Set problem: Convert the lines below, from the one containing "The height and width of the screenshot is (447, 950)." down to the one containing "(x=934, y=110)", into a Markdown table with the columns Row and Line text, leaving out blank lines.

Material supplied:
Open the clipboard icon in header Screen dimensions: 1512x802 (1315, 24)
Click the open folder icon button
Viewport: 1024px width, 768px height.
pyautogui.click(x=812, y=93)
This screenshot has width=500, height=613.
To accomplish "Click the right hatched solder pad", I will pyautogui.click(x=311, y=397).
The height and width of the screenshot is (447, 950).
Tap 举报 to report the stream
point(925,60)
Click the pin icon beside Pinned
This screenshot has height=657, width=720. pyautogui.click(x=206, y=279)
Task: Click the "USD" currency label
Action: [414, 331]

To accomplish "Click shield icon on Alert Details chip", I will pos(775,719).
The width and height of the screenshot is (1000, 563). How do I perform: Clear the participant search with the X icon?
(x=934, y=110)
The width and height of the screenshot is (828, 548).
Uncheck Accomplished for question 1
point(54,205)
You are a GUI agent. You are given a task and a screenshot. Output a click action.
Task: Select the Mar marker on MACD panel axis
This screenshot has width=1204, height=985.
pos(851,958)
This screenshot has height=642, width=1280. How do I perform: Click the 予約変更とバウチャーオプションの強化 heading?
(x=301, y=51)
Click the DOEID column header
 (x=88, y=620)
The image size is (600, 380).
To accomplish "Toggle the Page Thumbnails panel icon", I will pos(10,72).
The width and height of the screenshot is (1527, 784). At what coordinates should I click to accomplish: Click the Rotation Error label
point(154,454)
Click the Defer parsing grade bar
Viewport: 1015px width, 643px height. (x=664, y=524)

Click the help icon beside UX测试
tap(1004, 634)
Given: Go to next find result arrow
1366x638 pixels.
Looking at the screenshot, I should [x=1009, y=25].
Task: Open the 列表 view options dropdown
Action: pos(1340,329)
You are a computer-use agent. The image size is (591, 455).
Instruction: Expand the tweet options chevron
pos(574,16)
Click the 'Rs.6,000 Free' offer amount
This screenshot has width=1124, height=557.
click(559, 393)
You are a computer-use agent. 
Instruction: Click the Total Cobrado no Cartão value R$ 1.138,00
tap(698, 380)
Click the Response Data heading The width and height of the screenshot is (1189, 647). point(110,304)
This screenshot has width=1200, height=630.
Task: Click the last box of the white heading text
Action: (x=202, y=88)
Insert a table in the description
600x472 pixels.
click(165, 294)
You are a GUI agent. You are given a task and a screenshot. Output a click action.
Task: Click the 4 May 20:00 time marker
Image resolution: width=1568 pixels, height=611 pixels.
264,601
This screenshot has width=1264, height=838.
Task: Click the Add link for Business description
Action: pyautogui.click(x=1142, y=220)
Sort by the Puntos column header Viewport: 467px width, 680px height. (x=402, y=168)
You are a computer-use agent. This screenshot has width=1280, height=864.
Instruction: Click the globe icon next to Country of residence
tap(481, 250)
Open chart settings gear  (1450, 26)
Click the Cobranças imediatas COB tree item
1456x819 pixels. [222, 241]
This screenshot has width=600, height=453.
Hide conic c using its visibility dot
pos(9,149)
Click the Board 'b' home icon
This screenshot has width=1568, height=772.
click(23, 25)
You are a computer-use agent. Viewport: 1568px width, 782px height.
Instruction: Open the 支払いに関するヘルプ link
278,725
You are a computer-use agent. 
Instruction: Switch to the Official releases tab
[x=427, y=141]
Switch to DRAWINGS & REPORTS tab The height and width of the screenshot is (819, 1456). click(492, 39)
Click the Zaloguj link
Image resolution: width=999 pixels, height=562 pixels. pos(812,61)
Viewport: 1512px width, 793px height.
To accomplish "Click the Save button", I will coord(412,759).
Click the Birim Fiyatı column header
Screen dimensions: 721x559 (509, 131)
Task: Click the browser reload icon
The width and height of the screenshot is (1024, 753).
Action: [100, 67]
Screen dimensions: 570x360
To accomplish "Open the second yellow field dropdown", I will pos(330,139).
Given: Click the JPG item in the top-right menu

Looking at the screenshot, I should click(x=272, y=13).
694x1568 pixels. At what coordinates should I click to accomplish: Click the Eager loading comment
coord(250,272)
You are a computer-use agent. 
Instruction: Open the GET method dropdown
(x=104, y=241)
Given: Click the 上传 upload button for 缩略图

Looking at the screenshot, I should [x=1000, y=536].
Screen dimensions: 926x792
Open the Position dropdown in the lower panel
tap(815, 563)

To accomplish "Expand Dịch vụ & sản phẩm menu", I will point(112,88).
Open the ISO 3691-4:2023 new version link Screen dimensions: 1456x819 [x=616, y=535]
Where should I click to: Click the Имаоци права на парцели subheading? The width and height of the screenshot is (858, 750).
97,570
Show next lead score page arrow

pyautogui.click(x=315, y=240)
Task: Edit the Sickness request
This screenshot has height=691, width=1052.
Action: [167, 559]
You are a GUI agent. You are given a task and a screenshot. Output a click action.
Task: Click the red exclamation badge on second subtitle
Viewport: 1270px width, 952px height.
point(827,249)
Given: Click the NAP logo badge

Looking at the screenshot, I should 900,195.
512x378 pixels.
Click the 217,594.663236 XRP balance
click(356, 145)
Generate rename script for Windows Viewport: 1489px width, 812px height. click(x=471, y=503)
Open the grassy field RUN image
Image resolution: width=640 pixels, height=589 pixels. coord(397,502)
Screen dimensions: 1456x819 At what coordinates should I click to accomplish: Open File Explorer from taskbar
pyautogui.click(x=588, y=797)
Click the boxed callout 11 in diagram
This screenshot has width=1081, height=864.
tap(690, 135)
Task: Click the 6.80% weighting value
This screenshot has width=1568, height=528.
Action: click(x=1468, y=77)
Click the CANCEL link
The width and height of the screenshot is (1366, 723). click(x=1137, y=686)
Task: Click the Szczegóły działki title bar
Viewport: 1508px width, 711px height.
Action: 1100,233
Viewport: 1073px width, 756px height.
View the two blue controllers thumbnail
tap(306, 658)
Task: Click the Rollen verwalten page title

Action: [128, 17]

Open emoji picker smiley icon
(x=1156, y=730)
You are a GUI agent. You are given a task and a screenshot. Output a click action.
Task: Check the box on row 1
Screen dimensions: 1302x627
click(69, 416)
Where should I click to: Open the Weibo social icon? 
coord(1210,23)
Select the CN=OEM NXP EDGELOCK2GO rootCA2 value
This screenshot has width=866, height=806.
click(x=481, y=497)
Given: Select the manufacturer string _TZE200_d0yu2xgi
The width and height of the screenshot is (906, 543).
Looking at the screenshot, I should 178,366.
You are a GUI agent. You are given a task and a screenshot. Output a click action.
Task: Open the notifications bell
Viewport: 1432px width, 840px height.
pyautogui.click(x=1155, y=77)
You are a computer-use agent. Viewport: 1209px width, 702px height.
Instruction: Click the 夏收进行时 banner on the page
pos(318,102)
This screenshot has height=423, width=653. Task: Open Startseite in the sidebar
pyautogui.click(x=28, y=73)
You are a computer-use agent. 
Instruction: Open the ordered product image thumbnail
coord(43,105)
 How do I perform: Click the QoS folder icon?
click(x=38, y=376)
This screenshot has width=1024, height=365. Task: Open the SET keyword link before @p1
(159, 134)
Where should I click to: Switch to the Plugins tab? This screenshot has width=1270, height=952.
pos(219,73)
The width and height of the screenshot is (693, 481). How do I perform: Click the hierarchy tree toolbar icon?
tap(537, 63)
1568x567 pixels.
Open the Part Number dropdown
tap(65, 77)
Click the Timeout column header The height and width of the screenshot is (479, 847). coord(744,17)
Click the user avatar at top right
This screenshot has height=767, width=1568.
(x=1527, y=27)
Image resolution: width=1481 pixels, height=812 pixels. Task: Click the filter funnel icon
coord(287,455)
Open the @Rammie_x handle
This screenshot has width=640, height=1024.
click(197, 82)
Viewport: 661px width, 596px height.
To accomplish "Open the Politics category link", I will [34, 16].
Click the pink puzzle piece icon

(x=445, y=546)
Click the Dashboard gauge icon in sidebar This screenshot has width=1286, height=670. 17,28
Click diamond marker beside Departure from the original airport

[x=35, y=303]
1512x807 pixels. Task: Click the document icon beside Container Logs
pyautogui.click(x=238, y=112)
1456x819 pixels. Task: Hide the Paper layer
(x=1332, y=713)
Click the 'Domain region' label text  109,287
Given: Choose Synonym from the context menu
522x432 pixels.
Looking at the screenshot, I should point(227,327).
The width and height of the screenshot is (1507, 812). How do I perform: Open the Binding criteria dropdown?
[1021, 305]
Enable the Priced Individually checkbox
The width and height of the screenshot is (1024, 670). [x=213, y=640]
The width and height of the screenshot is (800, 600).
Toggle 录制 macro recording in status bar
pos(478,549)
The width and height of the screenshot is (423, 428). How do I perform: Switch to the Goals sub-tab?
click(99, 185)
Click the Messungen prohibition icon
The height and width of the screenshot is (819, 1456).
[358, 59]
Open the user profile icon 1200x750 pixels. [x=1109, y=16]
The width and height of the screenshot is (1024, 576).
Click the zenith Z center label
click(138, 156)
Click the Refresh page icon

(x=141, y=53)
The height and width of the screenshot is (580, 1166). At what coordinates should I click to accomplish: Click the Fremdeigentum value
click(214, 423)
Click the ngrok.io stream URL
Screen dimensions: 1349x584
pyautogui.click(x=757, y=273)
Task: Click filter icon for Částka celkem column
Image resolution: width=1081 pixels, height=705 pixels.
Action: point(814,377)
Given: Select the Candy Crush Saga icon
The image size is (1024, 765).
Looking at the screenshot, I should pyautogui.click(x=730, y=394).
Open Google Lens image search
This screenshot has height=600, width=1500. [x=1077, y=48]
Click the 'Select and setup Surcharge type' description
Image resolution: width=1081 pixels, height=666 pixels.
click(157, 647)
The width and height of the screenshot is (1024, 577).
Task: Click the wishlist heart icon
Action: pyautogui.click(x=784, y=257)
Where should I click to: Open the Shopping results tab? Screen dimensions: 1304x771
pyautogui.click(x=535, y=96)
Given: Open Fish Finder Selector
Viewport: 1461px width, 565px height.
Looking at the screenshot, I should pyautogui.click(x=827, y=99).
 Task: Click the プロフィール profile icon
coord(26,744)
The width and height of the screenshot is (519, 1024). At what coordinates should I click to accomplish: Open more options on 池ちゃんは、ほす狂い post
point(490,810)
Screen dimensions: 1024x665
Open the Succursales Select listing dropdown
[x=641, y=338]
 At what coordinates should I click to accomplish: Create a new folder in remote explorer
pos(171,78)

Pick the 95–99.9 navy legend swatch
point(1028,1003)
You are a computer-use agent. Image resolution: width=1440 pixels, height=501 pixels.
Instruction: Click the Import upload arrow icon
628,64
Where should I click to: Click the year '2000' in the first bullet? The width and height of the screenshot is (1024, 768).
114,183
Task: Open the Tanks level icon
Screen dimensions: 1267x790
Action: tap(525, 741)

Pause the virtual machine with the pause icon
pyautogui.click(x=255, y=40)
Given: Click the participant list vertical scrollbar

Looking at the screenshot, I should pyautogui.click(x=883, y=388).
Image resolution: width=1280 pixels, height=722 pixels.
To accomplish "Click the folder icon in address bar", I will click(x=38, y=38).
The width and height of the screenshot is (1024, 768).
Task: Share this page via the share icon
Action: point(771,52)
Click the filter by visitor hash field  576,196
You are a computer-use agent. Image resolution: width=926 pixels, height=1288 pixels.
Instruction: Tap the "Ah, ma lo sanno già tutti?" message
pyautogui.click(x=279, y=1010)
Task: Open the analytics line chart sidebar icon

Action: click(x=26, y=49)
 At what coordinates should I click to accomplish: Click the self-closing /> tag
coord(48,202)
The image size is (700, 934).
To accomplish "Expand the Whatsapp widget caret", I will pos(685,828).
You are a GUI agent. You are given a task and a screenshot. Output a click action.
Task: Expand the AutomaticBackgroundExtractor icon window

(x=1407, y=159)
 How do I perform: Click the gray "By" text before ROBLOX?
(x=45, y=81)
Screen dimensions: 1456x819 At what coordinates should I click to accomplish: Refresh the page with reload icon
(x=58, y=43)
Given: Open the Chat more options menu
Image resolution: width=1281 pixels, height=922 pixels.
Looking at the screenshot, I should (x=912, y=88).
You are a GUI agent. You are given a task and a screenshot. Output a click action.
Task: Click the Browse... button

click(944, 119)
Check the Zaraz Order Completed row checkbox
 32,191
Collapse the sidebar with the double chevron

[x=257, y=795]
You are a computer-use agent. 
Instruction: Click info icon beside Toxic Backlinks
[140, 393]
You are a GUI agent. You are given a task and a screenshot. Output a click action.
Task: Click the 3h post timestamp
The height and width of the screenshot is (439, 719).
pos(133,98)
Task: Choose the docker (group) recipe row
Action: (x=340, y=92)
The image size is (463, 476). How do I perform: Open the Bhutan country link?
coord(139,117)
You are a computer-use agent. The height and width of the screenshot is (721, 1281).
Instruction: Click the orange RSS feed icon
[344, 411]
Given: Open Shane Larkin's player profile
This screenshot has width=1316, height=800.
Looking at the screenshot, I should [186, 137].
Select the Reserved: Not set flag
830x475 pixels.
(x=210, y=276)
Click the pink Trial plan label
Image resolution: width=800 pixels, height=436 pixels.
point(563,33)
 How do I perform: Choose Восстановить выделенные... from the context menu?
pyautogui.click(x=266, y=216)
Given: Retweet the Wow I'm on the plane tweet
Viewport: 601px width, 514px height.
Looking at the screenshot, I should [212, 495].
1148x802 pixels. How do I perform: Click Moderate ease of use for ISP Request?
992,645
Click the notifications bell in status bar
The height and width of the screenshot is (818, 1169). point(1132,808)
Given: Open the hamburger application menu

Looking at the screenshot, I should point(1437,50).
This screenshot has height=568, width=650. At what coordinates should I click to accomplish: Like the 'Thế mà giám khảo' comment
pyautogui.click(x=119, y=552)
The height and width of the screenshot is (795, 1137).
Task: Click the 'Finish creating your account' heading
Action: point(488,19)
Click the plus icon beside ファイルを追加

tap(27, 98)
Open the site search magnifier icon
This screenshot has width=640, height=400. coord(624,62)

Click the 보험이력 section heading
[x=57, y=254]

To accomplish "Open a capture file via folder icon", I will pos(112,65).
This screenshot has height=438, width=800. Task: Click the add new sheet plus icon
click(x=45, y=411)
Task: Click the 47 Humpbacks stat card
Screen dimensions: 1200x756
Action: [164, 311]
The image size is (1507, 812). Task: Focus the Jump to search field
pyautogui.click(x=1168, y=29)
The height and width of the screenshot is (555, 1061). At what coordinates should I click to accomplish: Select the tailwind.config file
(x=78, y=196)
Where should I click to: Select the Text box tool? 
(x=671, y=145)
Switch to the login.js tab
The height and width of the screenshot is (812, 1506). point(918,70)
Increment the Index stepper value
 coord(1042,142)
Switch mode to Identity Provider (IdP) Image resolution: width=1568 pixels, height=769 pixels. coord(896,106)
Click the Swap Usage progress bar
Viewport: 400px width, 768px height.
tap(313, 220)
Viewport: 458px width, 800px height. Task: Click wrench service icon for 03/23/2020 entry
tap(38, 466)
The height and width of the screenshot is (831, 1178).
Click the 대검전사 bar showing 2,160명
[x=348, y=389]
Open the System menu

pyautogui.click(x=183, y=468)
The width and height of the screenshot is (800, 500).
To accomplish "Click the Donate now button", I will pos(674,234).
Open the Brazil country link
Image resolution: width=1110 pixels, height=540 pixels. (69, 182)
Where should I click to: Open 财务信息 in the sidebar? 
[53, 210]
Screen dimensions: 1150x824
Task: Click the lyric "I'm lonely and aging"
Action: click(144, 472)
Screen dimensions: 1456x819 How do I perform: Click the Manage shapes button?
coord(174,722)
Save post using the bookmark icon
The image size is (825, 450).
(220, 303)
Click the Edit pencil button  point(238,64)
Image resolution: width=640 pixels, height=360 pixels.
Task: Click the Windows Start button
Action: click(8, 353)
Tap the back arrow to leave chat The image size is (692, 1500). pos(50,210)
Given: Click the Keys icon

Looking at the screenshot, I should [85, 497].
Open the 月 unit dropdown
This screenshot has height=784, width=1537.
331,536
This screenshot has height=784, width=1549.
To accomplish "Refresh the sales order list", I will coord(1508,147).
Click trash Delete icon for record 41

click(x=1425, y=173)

Solution to the exercise:
| Row | Line text |
|---|---|
| 1 | The height and width of the screenshot is (447, 950). |
| 2 | Tap 举报 to report the stream |
| 3 | point(925,60) |
| 4 | Click the pin icon beside Pinned |
| 5 | This screenshot has height=657, width=720. pyautogui.click(x=206, y=279) |
| 6 | Task: Click the "USD" currency label |
| 7 | Action: [414, 331] |
| 8 | To accomplish "Click shield icon on Alert Details chip", I will pos(775,719). |
| 9 | The width and height of the screenshot is (1000, 563). How do I perform: Clear the participant search with the X icon? |
| 10 | (x=934, y=110) |